Task description
Swap each "icon" in the listing for "symbol" and leave everything else unchanged.

Pointing records for text and elements:
━━━━━━━━━━━━━━━━━━━━━━━━━━━━━━
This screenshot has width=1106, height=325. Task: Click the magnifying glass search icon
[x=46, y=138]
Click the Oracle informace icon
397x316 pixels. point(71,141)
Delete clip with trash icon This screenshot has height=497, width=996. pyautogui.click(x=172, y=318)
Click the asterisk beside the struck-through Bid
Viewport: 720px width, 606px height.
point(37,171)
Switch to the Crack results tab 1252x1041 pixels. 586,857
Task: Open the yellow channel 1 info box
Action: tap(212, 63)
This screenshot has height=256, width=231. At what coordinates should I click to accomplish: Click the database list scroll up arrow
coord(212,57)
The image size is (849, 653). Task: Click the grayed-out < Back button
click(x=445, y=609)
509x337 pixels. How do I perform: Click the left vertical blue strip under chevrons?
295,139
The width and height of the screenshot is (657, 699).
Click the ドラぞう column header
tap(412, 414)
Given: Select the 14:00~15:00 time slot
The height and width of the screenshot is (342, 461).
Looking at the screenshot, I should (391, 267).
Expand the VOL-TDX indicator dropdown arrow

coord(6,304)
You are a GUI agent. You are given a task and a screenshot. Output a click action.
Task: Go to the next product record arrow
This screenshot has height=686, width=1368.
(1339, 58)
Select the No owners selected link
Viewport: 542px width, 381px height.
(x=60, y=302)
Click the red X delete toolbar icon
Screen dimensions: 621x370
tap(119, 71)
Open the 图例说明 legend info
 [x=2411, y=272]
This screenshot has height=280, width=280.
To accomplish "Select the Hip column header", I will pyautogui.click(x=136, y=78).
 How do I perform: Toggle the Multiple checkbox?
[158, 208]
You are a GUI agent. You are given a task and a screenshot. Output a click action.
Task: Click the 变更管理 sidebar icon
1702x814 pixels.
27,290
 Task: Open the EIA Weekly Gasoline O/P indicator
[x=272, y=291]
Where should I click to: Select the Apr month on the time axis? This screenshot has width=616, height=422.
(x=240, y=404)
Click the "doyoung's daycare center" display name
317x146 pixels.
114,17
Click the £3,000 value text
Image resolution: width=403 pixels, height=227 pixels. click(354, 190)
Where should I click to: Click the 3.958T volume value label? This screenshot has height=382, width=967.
━━━━━━━━━━━━━━━━━━━━━━━━━━━━━━
Exercise solution
This screenshot has width=1106, height=325. Task: Click the magnifying glass search symbol
[x=46, y=138]
Click the Oracle informace symbol
397x316 pixels. point(71,141)
Delete clip with trash symbol This screenshot has height=497, width=996. pyautogui.click(x=172, y=318)
Click the asterisk beside the struck-through Bid
Viewport: 720px width, 606px height.
point(37,171)
Switch to the Crack results tab 1252x1041 pixels. 586,857
Task: Open the yellow channel 1 info box
Action: tap(212, 63)
This screenshot has height=256, width=231. At what coordinates should I click to accomplish: Click the database list scroll up arrow
coord(212,57)
The image size is (849, 653). Task: Click the grayed-out < Back button
click(x=445, y=609)
509x337 pixels. How do I perform: Click the left vertical blue strip under chevrons?
295,139
The width and height of the screenshot is (657, 699).
Click the ドラぞう column header
tap(412, 414)
Given: Select the 14:00~15:00 time slot
The height and width of the screenshot is (342, 461).
Looking at the screenshot, I should (391, 267).
Expand the VOL-TDX indicator dropdown arrow

coord(6,304)
You are a GUI agent. You are given a task and a screenshot. Output a click action.
Task: Go to the next product record arrow
This screenshot has height=686, width=1368.
(1339, 58)
Select the No owners selected link
Viewport: 542px width, 381px height.
(x=60, y=302)
Click the red X delete toolbar symbol
Screen dimensions: 621x370
tap(119, 71)
Open the 图例说明 legend info
 [x=2411, y=272]
This screenshot has height=280, width=280.
To accomplish "Select the Hip column header", I will pyautogui.click(x=136, y=78).
 How do I perform: Toggle the Multiple checkbox?
[158, 208]
You are a GUI agent. You are given a task and a screenshot. Output a click action.
Task: Click the 变更管理 sidebar symbol
1702x814 pixels.
27,290
 Task: Open the EIA Weekly Gasoline O/P indicator
[x=272, y=291]
Where should I click to: Select the Apr month on the time axis? This screenshot has width=616, height=422.
(x=240, y=404)
Click the "doyoung's daycare center" display name
317x146 pixels.
114,17
Click the £3,000 value text
Image resolution: width=403 pixels, height=227 pixels. click(354, 190)
Where should I click to: Click the 3.958T volume value label? This screenshot has height=382, width=967.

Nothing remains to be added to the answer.